Still, even if you do your due diligence to avoid being any sort of hack from any background, identity or affiliation, you run the risk of alienating people who have starkly differing views from yours on any given night. Ben Gleib, a nationally touring comedian who actually ran for president in 2020 and steers his comedy toward politics more than most folks, but does so in a carefully measured manner.

“The way I have found to be most effective while saying something political in my stand-up routine is to frame it in a way that comes from a humanistic place,” he said. “To try to find common ground in the set-up of the joke, and then make your point as cleverly and irrefutably as you can, once you have people on board, so that it’s very hard to deny the logic.”

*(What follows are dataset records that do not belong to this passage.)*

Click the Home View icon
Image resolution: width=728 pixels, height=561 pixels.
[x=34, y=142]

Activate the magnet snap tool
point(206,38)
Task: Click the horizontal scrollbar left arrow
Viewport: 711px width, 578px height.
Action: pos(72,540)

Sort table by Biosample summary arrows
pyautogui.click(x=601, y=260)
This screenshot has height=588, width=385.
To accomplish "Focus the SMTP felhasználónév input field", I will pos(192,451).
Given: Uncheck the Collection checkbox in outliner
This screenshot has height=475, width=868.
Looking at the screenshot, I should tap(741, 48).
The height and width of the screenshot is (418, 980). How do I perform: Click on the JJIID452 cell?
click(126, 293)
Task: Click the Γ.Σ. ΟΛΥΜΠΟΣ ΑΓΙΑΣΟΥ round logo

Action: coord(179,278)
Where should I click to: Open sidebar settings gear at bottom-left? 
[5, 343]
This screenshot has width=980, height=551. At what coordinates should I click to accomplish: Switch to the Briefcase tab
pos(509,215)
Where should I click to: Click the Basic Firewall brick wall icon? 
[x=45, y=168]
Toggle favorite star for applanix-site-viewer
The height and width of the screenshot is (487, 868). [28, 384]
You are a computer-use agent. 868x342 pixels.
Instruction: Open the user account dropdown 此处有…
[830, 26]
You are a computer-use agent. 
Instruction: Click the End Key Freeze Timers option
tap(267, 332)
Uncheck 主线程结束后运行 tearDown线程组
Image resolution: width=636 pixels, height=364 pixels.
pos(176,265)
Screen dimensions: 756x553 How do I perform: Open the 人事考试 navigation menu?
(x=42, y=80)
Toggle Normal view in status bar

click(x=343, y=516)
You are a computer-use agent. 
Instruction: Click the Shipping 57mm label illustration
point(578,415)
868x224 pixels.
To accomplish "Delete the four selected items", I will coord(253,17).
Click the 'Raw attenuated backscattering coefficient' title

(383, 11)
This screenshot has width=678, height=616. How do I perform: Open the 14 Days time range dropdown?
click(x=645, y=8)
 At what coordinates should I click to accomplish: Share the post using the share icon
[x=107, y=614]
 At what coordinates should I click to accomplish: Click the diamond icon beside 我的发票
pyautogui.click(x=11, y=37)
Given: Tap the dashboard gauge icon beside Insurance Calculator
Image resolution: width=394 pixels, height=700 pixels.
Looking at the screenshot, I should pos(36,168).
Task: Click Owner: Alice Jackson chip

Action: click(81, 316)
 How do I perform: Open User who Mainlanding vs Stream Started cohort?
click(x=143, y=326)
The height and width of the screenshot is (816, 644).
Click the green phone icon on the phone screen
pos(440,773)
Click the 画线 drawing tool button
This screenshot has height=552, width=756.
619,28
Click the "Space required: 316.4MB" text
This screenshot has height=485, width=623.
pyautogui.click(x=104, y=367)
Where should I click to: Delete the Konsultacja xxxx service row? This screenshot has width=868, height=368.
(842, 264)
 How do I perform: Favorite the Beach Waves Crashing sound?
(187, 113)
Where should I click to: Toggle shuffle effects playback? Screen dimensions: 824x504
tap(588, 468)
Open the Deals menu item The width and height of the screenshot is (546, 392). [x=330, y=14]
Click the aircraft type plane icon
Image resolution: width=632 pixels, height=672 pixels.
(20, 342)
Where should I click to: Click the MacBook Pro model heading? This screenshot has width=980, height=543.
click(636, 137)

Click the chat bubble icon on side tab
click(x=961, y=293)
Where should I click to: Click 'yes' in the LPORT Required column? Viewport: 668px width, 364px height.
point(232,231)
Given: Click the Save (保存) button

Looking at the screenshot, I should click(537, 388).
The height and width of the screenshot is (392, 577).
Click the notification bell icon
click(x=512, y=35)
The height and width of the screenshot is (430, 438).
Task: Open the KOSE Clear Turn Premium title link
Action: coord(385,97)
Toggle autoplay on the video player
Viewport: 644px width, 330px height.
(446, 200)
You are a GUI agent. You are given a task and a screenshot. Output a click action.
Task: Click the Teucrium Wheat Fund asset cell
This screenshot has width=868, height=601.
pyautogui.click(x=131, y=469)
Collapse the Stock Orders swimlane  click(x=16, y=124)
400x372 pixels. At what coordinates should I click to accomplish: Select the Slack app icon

Gleib often goes viral across social media for hitting back at political pundits such as Tomi Lahren and Charlie Kirk and debating them relentlessly, utilizing satirical wit to his advantage. Gleib takes a more diplomatic approach to his jokes than Cook, but he still aims for the comedy vis-à-vis irrefutable logic to win audiences over, “... I would rather just pepper the politics in a little bit and focus on the logic flow of what I’m saying to hopefully open up some minds who typically don’t see things the same way.”

Their success is a sobering reminder that, at a comedy show, many folks seek comfort and a bit of escapism from the looming threats to their way of life, both in the macro and micro sense, especially if it’s hearing about those very scary things. Even if the comedy gets preachy, Nato Green points out, “People go to church to be preached to.”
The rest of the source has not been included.